L’Europe prête à s’excuser auprès de l’Afrique pour l’esclavage
Nous sommes prêts à présenter nos excuses à l'Afrique pour des siècles de colonialisme et d'esclavage, a annoncé hier l'Union européenne à Durban. Cela pourrait signifier que les Africains recevront une certaine compensation pour les souffrances de leurs ancêtres.
Le changement soudain de la position européenne s'est produit au moment où il semblait que la Conférence mondiale contre le racisme allait se terminer par un fiasco complet dans une atmosphère de querelles et d'accusations mutuelles.
Lorsque nous avons clôturé ce numéro de « Gazeta », il y avait encore des conflits à Durban et il n'y avait pas de texte final de la déclaration. Cependant, l'UE a convenu que la déclaration finale de la conférence inclurait le passage suivant consacré aux siècles de colonialisme et d'esclavage :
« Certains pays ont décidé d'exprimer leurs remords, leurs regrets ou leurs excuses. Et aussi d'appeler les pays qui ne l'ont pas encore fait à trouver une forme appropriée pour restaurer la dignité des victimes. »
Lorsqu'on lui a demandé si cela signifiait que l'Europe s'excusait auprès de l'Afrique, le porte-parole du ministère belge des Affaires étrangères (la Belgique est à la tête de l'UE), Koen Vervaeke, a répondu sans hésiter : « Oui ».
Dans la soirée, tout semblait indiquer que les participants à la conférence de Durban étaient parvenus à se mettre d'accord sur l'un des points les plus controversés de l'ordre du jour. Même si, au moment de la fermeture de Gazeta, il y avait encore des débats sur la question de savoir si, comme l'Afrique l'exigeait, il fallait reconnaître des siècles de colonialisme et de racisme comme un crime contre l'humanité, les excuses européennes ont été accueillies avec joie et soulagement. D'autant plus que les diplomates du Vieux Continent étaient enclins à accepter le paragraphe sur « l'obligation morale » des anciens colonisateurs et Etats esclavagistes de « prendre des actions significatives visant à réparer les conséquences douloureuses de ces pratiques qui se font encore sentir aujourd'hui ». »
Les représentants de l'Afrique du Sud qui ont préparé le texte ont expliqué qu'il s'agissait avant tout de réduire la dette des pays africains, de les aider à se développer et de leur donner accès aux marchés européens.
– Si les Européens acceptent effectivement ces propositions, ce sera un séisme, a déclaré l'ambassadeur du Brésil Gilberto Saboia, qui a négocié avec l'Europe pour l'adoption du texte africain.
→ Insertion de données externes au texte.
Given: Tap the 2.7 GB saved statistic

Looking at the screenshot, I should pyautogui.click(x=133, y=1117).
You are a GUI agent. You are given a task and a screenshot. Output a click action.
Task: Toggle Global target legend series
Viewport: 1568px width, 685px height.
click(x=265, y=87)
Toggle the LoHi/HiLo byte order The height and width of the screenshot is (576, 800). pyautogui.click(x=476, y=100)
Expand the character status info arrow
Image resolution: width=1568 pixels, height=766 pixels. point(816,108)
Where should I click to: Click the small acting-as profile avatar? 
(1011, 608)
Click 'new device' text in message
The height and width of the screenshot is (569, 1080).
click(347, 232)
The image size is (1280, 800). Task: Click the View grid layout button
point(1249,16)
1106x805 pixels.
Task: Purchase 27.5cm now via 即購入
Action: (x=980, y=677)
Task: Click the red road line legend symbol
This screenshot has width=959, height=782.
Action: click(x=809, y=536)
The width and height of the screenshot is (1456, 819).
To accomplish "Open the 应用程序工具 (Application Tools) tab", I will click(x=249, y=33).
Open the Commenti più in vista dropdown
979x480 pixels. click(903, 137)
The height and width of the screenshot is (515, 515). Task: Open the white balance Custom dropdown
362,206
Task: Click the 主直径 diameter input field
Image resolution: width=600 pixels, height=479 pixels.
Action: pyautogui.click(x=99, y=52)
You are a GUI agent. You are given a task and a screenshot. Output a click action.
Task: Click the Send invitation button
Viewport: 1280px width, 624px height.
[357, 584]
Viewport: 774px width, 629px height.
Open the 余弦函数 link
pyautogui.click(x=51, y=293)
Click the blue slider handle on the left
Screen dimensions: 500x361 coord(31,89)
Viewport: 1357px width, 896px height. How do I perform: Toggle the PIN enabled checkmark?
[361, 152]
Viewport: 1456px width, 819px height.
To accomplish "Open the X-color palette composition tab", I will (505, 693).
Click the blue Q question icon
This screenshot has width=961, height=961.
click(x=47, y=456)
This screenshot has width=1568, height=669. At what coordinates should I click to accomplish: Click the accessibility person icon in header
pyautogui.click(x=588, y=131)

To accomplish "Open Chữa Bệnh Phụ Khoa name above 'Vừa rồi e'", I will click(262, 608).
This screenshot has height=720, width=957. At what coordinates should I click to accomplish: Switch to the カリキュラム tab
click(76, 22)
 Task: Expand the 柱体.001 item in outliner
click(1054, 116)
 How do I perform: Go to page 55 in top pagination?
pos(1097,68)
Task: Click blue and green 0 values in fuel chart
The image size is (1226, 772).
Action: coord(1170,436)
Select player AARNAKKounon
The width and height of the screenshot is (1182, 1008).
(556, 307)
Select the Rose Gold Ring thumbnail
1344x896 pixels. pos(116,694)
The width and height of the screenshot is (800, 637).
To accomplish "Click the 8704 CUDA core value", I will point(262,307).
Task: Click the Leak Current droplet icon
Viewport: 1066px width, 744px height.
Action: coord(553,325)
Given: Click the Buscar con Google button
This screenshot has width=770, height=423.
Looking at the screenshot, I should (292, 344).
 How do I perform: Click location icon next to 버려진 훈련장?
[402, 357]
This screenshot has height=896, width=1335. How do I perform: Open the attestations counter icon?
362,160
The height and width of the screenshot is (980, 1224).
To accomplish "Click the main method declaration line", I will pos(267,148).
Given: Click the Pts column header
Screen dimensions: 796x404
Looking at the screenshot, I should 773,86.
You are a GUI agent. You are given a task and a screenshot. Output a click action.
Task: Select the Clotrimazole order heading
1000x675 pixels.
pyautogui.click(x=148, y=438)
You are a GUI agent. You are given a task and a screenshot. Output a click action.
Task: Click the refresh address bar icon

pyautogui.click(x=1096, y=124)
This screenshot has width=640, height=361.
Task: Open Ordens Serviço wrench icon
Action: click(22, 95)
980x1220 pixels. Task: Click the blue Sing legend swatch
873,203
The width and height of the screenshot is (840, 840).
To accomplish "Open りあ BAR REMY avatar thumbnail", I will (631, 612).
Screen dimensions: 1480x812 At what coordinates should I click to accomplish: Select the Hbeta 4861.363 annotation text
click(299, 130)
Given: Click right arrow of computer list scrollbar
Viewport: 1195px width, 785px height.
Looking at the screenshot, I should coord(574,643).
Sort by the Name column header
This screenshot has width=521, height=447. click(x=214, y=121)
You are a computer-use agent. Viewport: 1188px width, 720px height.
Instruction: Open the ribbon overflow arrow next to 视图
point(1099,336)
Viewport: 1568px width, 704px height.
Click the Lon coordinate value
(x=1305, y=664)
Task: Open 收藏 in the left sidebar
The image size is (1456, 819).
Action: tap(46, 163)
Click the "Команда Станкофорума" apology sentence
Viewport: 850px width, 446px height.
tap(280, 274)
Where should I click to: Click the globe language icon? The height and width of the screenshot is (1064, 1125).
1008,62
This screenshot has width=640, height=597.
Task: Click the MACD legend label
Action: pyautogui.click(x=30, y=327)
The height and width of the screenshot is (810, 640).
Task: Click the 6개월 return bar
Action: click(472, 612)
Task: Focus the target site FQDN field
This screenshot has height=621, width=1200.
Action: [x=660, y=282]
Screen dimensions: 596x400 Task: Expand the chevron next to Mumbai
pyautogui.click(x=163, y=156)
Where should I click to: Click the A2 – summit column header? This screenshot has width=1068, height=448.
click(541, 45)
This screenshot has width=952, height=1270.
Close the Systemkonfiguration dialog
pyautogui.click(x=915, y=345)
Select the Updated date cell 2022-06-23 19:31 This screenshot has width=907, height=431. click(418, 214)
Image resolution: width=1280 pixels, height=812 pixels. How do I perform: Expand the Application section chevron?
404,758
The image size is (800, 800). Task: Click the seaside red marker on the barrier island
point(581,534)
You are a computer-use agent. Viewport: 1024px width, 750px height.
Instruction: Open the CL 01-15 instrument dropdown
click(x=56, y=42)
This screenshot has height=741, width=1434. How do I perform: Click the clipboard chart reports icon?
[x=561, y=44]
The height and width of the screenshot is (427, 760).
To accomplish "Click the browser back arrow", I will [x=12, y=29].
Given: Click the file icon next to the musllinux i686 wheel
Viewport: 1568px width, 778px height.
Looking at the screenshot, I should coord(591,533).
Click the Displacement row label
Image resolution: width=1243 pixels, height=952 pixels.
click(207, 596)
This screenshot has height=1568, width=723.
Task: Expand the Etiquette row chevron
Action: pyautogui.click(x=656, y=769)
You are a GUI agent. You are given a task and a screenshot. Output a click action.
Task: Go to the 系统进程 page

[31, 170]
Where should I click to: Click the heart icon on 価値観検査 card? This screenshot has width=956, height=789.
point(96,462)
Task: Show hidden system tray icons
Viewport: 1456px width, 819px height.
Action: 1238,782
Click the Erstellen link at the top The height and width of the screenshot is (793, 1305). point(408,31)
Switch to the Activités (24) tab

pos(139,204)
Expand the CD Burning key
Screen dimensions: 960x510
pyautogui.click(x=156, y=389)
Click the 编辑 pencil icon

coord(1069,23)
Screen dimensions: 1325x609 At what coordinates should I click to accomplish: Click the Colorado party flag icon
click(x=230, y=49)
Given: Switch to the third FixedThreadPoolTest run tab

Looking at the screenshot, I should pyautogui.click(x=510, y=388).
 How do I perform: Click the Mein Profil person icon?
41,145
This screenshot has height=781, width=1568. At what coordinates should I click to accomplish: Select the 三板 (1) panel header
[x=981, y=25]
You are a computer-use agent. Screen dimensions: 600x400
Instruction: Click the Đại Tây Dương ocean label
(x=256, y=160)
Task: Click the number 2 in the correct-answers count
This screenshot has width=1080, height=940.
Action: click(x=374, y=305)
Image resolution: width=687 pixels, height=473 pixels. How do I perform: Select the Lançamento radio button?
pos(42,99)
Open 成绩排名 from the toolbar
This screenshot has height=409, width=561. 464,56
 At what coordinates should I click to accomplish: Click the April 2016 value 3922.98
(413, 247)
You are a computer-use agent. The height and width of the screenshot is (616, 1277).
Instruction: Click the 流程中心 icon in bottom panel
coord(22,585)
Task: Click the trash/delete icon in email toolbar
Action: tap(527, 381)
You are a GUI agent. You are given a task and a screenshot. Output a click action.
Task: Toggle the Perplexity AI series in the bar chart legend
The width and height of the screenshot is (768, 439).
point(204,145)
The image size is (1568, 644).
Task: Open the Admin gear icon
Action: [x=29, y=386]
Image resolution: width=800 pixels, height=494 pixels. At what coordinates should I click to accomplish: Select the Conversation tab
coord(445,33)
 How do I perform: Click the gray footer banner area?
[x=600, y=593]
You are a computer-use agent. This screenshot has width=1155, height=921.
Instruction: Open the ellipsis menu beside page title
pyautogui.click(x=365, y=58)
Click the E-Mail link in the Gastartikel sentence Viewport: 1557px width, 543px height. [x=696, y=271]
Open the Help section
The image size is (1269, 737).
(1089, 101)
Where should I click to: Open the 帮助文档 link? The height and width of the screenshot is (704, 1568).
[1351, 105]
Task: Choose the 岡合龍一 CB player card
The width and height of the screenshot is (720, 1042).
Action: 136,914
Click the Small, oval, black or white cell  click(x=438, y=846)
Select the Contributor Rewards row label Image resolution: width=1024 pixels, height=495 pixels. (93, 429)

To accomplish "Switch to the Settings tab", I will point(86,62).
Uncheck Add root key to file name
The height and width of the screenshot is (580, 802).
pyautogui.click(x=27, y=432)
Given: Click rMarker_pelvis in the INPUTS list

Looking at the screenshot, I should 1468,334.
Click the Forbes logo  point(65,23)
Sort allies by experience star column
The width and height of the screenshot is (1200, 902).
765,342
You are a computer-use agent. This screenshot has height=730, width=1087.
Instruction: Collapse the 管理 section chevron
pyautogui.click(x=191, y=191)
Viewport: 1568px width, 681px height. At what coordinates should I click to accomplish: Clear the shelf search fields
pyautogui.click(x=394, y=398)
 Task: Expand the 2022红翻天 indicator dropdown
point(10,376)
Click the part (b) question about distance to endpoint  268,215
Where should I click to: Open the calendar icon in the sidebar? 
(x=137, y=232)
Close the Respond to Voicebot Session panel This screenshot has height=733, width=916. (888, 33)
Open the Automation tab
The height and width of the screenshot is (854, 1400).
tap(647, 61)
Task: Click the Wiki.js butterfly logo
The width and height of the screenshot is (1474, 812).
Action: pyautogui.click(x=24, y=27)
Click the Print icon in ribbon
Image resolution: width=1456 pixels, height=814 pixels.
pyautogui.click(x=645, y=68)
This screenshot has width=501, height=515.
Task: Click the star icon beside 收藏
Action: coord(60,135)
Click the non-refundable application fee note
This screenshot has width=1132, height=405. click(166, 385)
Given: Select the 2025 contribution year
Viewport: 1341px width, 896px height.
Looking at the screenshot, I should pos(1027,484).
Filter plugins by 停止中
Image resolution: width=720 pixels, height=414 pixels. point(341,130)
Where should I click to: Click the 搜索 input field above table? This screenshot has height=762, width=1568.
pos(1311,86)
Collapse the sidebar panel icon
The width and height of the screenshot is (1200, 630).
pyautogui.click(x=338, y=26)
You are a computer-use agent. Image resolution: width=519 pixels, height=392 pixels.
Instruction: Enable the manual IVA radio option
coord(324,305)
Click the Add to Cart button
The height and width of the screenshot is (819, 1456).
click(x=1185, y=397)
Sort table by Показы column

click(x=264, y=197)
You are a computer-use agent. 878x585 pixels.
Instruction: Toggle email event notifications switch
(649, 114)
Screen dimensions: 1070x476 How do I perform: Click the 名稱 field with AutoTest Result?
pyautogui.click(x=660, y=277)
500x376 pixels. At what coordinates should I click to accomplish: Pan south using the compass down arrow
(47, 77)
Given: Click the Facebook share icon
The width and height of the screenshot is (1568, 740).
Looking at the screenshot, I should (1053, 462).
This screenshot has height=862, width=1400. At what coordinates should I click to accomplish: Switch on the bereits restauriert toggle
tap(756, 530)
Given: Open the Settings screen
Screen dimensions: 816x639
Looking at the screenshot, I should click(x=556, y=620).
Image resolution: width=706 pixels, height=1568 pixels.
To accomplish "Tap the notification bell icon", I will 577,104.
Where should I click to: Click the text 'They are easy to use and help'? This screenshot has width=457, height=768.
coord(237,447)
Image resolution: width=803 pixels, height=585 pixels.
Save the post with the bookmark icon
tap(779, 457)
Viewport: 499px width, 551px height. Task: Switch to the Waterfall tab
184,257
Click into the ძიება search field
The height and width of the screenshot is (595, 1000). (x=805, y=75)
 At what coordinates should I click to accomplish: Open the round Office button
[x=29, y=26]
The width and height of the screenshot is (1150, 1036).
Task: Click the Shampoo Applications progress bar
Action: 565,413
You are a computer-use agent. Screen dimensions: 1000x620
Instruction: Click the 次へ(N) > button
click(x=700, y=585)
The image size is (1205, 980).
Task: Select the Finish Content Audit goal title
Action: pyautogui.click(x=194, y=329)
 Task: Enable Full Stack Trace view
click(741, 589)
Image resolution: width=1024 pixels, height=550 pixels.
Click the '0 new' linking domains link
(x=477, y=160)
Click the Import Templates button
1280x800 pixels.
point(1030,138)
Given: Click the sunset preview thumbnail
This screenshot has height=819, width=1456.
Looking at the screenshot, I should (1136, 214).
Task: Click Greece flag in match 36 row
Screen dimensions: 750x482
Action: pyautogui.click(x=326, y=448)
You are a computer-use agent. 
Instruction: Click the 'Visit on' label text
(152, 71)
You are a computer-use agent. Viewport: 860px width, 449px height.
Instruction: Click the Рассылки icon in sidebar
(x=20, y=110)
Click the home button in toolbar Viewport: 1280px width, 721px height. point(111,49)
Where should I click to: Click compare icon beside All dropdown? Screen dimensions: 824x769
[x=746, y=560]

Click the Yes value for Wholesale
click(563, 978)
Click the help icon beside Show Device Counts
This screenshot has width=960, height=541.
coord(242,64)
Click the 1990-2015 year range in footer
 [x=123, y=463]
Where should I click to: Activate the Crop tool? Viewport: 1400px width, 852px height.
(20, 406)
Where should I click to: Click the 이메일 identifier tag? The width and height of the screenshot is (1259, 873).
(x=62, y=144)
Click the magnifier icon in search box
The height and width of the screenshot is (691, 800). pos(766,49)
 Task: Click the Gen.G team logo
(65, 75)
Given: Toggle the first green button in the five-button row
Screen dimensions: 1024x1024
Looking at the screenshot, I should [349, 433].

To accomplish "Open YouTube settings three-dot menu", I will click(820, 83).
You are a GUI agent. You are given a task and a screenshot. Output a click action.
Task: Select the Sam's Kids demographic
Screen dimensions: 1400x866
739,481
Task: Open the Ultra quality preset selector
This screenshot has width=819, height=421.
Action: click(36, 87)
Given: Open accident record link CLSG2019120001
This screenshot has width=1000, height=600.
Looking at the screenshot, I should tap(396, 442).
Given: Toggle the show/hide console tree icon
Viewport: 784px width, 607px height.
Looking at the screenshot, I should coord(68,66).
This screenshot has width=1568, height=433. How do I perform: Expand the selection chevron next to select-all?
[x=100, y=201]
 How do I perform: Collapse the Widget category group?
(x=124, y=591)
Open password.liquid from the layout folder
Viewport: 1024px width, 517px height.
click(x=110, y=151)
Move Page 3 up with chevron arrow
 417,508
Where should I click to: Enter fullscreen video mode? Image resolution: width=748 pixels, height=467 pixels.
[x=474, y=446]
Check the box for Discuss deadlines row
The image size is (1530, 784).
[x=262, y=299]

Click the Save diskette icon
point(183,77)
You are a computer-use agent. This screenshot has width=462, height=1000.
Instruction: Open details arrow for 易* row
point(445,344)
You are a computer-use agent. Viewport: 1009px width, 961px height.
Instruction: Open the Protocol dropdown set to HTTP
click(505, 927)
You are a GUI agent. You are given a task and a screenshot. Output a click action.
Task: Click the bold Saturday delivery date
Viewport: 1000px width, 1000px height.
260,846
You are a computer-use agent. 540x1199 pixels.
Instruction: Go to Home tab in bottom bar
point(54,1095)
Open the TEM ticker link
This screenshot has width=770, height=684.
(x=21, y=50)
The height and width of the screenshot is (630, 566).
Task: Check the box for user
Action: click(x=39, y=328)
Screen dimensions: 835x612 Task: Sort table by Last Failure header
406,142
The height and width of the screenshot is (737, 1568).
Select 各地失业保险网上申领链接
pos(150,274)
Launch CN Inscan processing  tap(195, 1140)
L’enthousiasme et l’espoir de succès à Durban semblent également s’être répandus dans les pays arabes. Un jour plus tôt, ils ont rompu les négociations sur l'article sur la situation au Moyen-Orient – ils veulent à tout prix condamner Israël comme un État raciste. Cependant, vendredi soir, le représentant des Palestiniens a déclaré : – Même si ce texte ne répond pas à nos attentes, cela ne signifie pas que nous le rejetterons définitivement lors du vote.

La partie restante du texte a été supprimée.